Lo más llamativo es la manera en que Polanski utiliza el espacio cerrado del velero para intensificar el suspense dramático. La cámara se desliza por los cuerpos, los gestos y los silencios, atrapando a los personajes en una especie de prisión flotante. La historia no contiene grandes giros argumentales, pero sí una tensión sostenida en el tiempo que recuerdo a Hitchcock, aunque con un tono más áspero y realista.
La fotografía a blanco y negro de Jerzy Lipman del lago Mazurio contribuye a esa sensación de aislamiento y ambigüedad moral: la calma del paisaje contrasta con el desasosiego que los personajes van sintiendo a bordo. Por otro lado, la música de Krzysztof Komeda -colaborador habitual del director- aporta un tono de modernidad jazzística que amplifica la excitada atmósfera.

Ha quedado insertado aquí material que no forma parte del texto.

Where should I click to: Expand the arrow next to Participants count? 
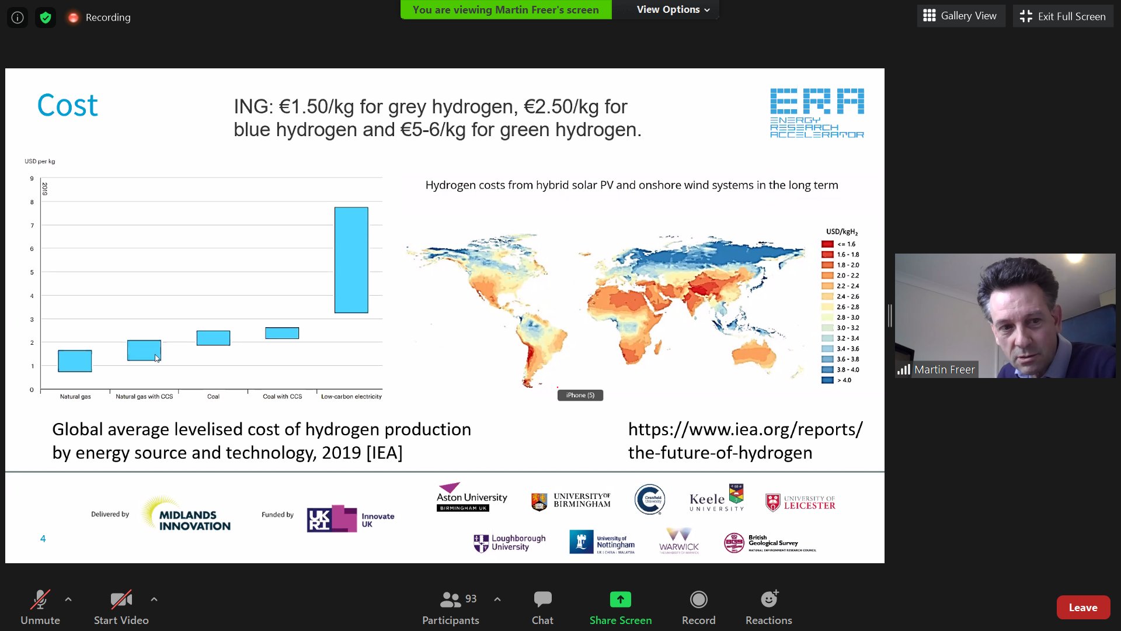point(497,599)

El cuchillo en el agua no fue sólo un debut prometedor, sino una obra que define muchas de las particulares obsesiones que desarrollaría posteriormente el director: el encierro, la violencia contenida, el juego de dominación y la fragilidad de las apariencias burguesas. Más que un simple thriller de un debutante, la función se convierte un retrato microscopico de cómo la convivencia puede transformarse en un campo de batalla.
Si nos fijamos en algunos detalles, Polanski convierte el velero en una jaula, un espacio reducido para acorralar a los personajes, Así, no importa que estén en un lago inmenso, ya que la cámara insiste en encuadres cerrados y claustrofóbicos. Estando atentos al personaje del autoestopista observamos que habla poco, pero su lenguaje corporal, sus posturas, sus miradas, su forma de manejar el cuchillo, funcionan casi como un lenguaje paralelo.
El cuchillo en sí actúa como un personaje simbólico, y en los momentos en que aparece en cuadro cambia la dinámica del trío. Hay un apunte evidente sobre las clases sociales hasta el punto que la lucha de clases es el punto de ignición del conflicto. Polanski utiliza de manera sugerente los reflejos en el agua con varios planos en los que vemos reflejados los rostros de los personajes o el cielo. Esa ambigüedad visual acompaña el tema de las apariencias y lo que se oculta o insinúa.
La música de jazz de Komeda no siempre
acompaña la acción, incluso a veces la contradice, como si jugara de manera
malsana con las expectativas del espectador. El cuchillo en el agua merece ser revisada para el
estudio sobre los orígenes cinematográficos de un genio que, aunque en su vida íntima
cometió algún acto execrable, las personas inteligentes deberían saber separar
la obra de la vida personal del artista por muy asquerosa que sea.